[Start of Attachment]

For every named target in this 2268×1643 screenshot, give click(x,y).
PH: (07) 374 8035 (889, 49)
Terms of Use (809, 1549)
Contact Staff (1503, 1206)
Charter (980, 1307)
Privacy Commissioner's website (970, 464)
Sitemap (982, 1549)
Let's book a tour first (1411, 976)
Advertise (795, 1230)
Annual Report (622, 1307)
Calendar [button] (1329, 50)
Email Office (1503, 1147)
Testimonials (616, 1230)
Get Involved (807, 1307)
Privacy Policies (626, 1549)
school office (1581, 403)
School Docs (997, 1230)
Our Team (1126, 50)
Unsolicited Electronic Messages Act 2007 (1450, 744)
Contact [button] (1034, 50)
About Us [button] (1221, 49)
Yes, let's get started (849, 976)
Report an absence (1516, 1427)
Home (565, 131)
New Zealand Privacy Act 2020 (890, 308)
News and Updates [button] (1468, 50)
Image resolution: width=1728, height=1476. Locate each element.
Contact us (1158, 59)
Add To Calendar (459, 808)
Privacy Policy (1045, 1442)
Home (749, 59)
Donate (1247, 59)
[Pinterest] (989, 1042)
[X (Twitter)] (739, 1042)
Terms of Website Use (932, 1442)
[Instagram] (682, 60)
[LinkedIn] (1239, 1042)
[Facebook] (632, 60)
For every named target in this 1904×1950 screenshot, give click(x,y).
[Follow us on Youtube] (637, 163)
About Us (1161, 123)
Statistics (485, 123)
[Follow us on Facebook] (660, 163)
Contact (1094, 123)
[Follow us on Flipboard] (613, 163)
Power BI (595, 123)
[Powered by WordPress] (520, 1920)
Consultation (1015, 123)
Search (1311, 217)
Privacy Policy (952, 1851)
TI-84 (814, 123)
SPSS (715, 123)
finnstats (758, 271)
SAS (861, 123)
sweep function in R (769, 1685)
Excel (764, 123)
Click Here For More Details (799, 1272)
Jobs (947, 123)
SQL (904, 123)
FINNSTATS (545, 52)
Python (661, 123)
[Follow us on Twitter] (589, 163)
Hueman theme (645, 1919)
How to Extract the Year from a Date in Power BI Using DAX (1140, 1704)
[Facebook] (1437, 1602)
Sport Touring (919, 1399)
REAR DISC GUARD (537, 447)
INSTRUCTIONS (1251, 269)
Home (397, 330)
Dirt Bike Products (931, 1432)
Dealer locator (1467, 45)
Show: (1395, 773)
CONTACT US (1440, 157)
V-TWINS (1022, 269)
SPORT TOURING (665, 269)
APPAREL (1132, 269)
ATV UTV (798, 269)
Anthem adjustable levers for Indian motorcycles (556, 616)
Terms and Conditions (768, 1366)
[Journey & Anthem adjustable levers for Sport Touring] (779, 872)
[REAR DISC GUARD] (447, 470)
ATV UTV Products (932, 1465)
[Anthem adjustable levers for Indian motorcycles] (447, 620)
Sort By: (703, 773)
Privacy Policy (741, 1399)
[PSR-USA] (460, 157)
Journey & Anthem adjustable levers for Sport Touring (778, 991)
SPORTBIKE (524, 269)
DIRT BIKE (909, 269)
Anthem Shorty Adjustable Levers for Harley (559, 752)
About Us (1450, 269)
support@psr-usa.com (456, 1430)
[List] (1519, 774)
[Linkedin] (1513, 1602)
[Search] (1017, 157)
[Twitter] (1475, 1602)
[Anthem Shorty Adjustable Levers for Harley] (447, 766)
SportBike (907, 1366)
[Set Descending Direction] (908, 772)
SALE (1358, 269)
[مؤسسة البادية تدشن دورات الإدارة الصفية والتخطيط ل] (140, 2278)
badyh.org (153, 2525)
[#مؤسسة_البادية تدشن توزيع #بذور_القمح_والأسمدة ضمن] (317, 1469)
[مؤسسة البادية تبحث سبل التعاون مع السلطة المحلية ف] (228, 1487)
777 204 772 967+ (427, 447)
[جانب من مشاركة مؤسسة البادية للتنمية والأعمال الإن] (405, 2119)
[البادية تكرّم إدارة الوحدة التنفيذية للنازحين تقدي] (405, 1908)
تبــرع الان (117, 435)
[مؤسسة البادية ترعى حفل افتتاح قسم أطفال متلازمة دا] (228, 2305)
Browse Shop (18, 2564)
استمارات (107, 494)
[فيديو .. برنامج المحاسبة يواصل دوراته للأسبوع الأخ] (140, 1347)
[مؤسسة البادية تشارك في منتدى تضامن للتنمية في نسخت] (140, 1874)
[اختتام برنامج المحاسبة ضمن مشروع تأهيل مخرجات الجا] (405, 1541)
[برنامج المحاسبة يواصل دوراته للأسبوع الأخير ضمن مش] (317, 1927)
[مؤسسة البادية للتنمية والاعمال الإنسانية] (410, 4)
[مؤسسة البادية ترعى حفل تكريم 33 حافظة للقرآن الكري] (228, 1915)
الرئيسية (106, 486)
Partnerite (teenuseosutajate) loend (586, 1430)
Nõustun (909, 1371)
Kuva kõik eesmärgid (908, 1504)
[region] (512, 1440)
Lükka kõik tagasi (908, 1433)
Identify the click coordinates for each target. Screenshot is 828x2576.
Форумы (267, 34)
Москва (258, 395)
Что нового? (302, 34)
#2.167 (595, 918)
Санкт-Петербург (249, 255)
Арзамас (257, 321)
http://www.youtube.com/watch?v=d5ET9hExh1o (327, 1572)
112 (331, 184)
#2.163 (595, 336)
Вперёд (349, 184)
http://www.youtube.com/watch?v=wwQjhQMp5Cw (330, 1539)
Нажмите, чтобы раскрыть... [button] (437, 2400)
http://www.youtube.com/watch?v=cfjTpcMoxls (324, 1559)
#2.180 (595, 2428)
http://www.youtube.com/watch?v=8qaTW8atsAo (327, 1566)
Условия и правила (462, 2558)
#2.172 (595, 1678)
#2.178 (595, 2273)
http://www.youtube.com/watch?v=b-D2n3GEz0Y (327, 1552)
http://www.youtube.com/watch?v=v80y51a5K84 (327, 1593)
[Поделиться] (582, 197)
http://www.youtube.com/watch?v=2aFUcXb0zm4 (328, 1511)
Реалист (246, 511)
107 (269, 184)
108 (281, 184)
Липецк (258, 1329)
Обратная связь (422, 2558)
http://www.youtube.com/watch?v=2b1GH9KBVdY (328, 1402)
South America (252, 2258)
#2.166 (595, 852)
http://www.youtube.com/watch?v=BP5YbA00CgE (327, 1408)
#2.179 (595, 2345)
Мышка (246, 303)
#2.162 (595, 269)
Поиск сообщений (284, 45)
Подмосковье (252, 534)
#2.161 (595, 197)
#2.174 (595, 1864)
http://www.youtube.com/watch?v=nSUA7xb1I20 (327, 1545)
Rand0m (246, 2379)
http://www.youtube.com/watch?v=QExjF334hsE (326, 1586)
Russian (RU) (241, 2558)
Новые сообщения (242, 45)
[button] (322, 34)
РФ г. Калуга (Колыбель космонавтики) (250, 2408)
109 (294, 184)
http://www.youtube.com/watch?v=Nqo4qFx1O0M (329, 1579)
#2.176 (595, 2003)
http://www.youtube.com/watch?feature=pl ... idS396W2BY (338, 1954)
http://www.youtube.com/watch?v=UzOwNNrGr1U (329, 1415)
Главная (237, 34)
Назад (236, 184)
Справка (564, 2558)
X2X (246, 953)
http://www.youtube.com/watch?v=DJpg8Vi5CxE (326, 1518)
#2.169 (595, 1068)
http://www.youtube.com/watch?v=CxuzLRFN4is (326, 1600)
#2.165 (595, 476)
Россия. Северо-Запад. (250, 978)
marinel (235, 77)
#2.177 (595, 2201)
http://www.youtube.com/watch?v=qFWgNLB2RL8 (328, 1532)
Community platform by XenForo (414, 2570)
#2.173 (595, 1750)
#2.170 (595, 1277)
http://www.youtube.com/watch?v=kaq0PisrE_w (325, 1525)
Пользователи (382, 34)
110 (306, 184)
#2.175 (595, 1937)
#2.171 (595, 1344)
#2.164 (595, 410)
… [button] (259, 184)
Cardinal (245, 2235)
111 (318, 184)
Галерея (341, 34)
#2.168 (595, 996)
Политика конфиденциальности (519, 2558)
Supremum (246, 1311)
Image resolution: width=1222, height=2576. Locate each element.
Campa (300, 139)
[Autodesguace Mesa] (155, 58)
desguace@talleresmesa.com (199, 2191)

[End of Attachment]

### Task to carry out
Count the lines of the material that include the word "Follow", then report only the total.

### Exercise solution
4